Generating synthetic medical images with limited data using auxiliary classifier generative adversarial network: a study on thyroid ultrasound images

Hamidreza Atri; Mahdieh Shadi; Mahdi Sargolzaei

doi:10.1007/s40477-023-00837-w

. 2023 Dec 8;27(1):105–121. doi: 10.1007/s40477-023-00837-w

Generating synthetic medical images with limited data using auxiliary classifier generative adversarial network: a study on thyroid ultrasound images

Hamidreza Atri ^1,^✉, Mahdieh Shadi ¹, Mahdi Sargolzaei ²

PMCID: PMC10908770 PMID: 38064046

Abstract

Background and objective

The availability of labeled data is crucial for training deep neural networks. However, in some cases, the available data is limited or unlabeled, which poses a significant obstacle in developing accurate models. Various approaches exist to address this issue, such as Image Augmentation, Transfer Learning, and GANs. However, these approaches often require a significant amount of training data or may not generate desired results. In this article, we present a novel method for generating synthetic images from very limited data using the ACGAN.

Methods

We conducted experiments on a real dataset consisting of 198 ultrasound images of calcified and cystic thyroid gland nodules. We explored and improved different architectures and techniques in the Axillary Classifier Generative Adversarial Network (ACGAN) to generate high-quality synthetic images. To evaluate the generated images, we used the Fréchet Inception Distance (FID) test and human observation. Additionally, we developed an image blending method to generate larger images that simulate the output of an ultrasound device. To validate the accuracy of the merged images, a specialist doctor reviewed the generated data.

Results

The modified ACGAN architecture successfully generated new synthetic images from limited data. The output images were assessed based on the image progress ratio with the FID test and human observation. Moreover, the Image blending method was successful in producing larger output images that mimic the nature of the ultrasound device output images. The final merged images were validated by a specialist doctor who confirmed their accuracy.

Conclusions

Our method has significant implications for medical imaging, as it enables the generation of synthetic labeled data for training deep learning models, leading to better diagnostic accuracy and improved patient outcomes. This study provides a proof-of-concept for generating synthetic medical images from limited labeled data and can inspire future research in this area.

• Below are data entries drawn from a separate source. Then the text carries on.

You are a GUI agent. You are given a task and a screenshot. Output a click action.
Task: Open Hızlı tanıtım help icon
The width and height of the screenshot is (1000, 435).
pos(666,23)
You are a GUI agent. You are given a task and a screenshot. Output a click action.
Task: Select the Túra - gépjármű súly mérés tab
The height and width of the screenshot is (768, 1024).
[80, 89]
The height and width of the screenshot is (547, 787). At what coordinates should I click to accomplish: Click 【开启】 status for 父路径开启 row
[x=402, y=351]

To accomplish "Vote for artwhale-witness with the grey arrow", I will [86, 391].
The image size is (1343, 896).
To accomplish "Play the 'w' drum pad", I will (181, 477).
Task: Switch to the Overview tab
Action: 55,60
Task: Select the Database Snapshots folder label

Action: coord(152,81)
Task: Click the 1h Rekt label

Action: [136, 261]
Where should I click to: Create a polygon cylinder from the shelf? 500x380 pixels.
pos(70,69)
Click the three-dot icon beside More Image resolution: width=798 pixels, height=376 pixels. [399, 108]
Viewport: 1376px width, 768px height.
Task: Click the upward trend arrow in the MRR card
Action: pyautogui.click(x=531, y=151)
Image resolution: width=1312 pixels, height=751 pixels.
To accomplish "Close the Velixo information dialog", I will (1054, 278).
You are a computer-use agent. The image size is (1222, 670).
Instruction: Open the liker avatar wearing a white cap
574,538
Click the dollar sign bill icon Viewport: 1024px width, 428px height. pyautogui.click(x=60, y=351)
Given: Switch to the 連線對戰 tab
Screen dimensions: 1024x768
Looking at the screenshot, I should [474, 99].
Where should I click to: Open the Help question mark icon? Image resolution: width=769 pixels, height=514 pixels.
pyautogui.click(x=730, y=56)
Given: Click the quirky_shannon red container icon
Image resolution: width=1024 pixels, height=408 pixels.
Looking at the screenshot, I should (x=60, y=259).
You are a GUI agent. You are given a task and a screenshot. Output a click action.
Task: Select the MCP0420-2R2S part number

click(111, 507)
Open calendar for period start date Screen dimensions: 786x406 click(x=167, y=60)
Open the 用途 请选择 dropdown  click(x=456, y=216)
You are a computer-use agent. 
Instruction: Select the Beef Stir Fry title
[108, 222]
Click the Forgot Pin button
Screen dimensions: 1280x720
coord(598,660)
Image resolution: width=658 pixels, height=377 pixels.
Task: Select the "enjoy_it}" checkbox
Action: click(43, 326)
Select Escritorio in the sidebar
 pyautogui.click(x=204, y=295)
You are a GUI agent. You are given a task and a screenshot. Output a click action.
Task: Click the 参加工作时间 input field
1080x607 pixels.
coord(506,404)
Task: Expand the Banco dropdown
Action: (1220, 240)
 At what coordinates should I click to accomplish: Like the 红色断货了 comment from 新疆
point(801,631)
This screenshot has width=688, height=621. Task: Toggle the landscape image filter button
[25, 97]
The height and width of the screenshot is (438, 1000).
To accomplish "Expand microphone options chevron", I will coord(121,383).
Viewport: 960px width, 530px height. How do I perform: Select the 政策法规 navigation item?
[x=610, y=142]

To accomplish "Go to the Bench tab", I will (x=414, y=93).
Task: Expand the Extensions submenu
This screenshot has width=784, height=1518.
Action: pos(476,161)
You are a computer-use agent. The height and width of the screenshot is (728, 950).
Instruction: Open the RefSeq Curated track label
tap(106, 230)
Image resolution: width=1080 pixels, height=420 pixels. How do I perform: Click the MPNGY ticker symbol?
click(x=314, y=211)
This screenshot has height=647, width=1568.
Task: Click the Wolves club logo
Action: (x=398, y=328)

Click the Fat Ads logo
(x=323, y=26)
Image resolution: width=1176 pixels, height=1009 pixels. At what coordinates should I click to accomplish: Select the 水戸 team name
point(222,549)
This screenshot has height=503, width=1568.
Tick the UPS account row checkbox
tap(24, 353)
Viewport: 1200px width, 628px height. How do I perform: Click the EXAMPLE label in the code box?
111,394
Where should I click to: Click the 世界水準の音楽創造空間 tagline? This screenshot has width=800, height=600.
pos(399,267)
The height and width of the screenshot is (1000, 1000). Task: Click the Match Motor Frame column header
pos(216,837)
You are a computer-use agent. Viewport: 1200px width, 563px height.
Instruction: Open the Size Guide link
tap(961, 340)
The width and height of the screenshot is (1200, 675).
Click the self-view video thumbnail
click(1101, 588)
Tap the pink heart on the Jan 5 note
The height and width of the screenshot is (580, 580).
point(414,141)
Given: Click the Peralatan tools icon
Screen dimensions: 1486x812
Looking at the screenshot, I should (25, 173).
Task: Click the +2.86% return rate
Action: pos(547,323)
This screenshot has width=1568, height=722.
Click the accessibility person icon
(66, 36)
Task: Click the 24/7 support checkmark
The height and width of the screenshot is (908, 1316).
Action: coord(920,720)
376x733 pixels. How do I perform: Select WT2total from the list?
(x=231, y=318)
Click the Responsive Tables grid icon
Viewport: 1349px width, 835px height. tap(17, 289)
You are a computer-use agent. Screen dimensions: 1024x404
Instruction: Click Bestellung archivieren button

Keywords: Limited data, Synthetic images, Medical imaging, ACGAN, Thyroid gland, Image blending

Introduction

Scientists and technologists have heavily invested in hardware and software for various applications [1]. However, creating a deep neural network for medical image processing and classifying multiple datasets, including medical images is challenging due to ethical concerns about sharing patient photos. It is also difficult to find a specialist to annotate ultrasonography, PET, CT, and MRI imaging data [2]. Additionally, inadequate training data or the absence of labeled data results in inadequate training data, preventing the network from learning the given data, and archiving the intended output.

Production of images using (ACGAN)

In recent years, GAN networks [3] have been utilized in several medical applications [4, 5] to create accurate data categorization [6]. Some publications aim to identify the optimal image-generating technique or enhance the outcome by combining multiple methods. In this article, we employ a conditional adversarial deep network called ACGAN to produce new images while facing data restrictions. We evaluate various architectures for building a network that can generate new images from a limited dataset, and then seek to create a larger output image dataset. Augustus Odena demonstrated that using an auxiliary class improves image generation, especially when the network has a limited number of input data [7]. Therefore, we chose this network to investigate new changes for limited data, using input data to produce images ranging from 64 × 64 to 256 × 256 pixels.

The lack of data in any field, especially medicine, as discussed by [8]. Despite the scarcity of input data, the authors challenge the network to generate images using Transfer Learning. Similarly, we challenge the ACGAN network by using only 198 input images of the thyroid gland prepared by Mashhad University of Medical Sciences (see Fig. 1) to train the network and generate large images resembling original ultrasonography images by merging small generated shots into another main image with a simple ultrasonographic texture. Recent studies such as [9, 10], and [11] have used the picture-blending technique exclusively in the medical research sector, demonstrating its efficacy. However, they all use a costly, time-consuming deep convolution network training approach. We employ fundamental image processing methods, including identically formatted photographs in the final material.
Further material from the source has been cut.